INCHELIUM - Martin Louie remembers when the rivers teemed with salmon and his handmade fish traps made of fir hung at waterfalls with names like Kettle Falls, Miles Falls, Little Falls, Okanogan Falls and Cascade Falls.
"Now all those dams ..." laments the white-haired 78 year old Louie, who lives in a trailer house here on the east side of the Colville Indian Reservation.
"Only Little Falls remains and no salmon come up there anymore."
He pulls down a salmon trap hanging on a wall and talks of days spent digging the black camas bulbs for eating near Kettle Falls ... of how he knows every rock on both sides of Kettle Falls ... of how wonderful it was to have smoke-dried salmon all the time.
Now, other Indians bring him food from reservation food banks, constantly check in on him, chop his wood and make sure he has the essentials to survive.
And once a month or so he gets a five-pound block of government surplus cheese.
"I hear unemployment is pretty poor now," says Louie, a retired carpenter who lives of $332 a month Social Security.
Indeed. These are tough times on the Colville Indian Reservation in Eastern Washington.
"The Lord Giveth, the Government Taketh Away," said a sign on a truck that last week unloaded government surplus butter and cheese at the Colville Food Distribution Center in Nespelem.
"Maybe it takes longer for rural areas to bounce back," remarks Arleane Aubertin about those "economic recovery" remarks she hears so often from government officials. "But we're still in a recession and I don't foresee things getting better."

Exercise 1: From the Colville reservation article, list every waterfall that Martin Louie remembers hanging his fish traps at.
Exercise 2:
Answer these from the Colville reservation article:
(a) How old is Martin Louie?
(b) How much Social Security does he live on each month?
(c) In what town is the Colville Food Distribution Center?
Exercise 3: Echo everything in the Colville reservation article from "Indeed. These are" down to "Center in Nespelem.".

Provided data:
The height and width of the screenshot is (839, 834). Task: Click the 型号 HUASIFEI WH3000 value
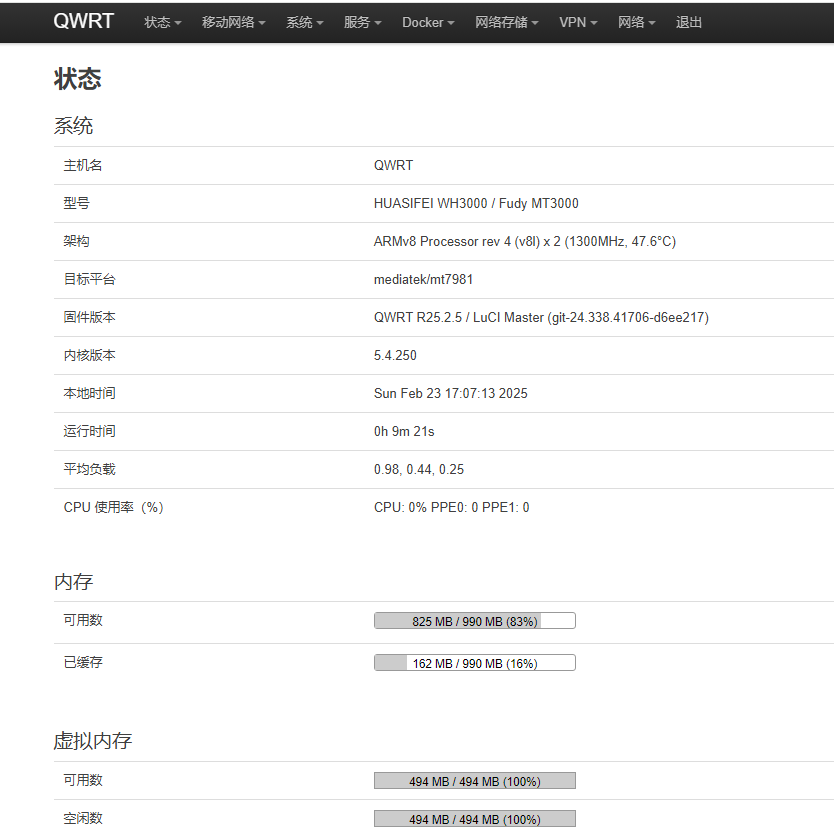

Problem solution 1:
Kettle Falls
Miles Falls
Little Falls
Okanogan Falls
Cascade Falls

Problem solution 2:
(a) He is 78.
(b) He lives on $332 a month.
(c) It is in Nespelem.

Problem solution 3:
Indeed. These are tough times on the Colville Indian Reservation in Eastern Washington.
"The Lord Giveth, the Government Taketh Away," said a sign on a truck that last week unloaded government surplus butter and cheese at the Colville Food Distribution Center in Nespelem.